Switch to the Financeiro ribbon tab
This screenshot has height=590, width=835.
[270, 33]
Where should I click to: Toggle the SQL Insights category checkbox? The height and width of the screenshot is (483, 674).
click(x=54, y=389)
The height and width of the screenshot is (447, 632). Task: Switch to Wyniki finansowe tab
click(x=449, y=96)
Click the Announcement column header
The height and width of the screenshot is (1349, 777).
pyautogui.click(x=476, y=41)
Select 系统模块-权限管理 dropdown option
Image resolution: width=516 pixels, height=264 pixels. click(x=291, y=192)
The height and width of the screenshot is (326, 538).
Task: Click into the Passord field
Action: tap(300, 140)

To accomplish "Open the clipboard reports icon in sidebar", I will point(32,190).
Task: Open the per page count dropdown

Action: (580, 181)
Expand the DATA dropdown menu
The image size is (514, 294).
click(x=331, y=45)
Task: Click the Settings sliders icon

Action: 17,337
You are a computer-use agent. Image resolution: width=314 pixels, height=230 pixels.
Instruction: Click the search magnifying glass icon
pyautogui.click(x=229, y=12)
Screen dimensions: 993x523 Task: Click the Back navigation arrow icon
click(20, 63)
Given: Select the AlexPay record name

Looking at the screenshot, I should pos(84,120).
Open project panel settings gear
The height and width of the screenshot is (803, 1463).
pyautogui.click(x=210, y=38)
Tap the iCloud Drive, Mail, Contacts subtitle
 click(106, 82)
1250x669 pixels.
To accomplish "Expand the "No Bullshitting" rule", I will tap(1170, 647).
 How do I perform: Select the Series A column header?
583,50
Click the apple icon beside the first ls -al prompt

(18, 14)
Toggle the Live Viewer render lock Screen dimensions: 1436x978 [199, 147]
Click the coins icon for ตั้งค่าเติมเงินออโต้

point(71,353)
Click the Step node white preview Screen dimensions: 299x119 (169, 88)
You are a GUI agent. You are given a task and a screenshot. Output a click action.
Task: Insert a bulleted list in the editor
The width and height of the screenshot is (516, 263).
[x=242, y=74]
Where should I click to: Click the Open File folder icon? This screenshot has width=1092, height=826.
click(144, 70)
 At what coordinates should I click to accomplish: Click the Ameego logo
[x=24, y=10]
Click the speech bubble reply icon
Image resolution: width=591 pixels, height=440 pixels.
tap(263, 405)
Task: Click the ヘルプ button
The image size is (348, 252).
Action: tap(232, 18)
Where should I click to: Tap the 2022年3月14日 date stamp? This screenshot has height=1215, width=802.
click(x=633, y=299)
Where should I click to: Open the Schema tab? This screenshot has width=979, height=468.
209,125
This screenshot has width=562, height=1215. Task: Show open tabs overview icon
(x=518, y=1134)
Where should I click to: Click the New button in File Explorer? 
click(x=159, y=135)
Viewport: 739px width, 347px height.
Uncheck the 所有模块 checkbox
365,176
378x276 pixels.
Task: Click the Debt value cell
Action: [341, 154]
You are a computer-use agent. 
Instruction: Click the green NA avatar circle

○ ○ ○ ○ ○ ○ ○

> WHAT TO PRODUCE
Extract the entries above exactly as they appear, beginning at the line that contains "Open project panel settings gear" and stopping after the line that contains "click(144, 70)".

> TASK OUTPUT
Open project panel settings gear
The height and width of the screenshot is (803, 1463).
pyautogui.click(x=210, y=38)
Tap the iCloud Drive, Mail, Contacts subtitle
 click(106, 82)
1250x669 pixels.
To accomplish "Expand the "No Bullshitting" rule", I will tap(1170, 647).
 How do I perform: Select the Series A column header?
583,50
Click the apple icon beside the first ls -al prompt

(18, 14)
Toggle the Live Viewer render lock Screen dimensions: 1436x978 [199, 147]
Click the coins icon for ตั้งค่าเติมเงินออโต้

point(71,353)
Click the Step node white preview Screen dimensions: 299x119 (169, 88)
You are a GUI agent. You are given a task and a screenshot. Output a click action.
Task: Insert a bulleted list in the editor
The width and height of the screenshot is (516, 263).
[x=242, y=74]
Where should I click to: Click the Open File folder icon? This screenshot has width=1092, height=826.
click(144, 70)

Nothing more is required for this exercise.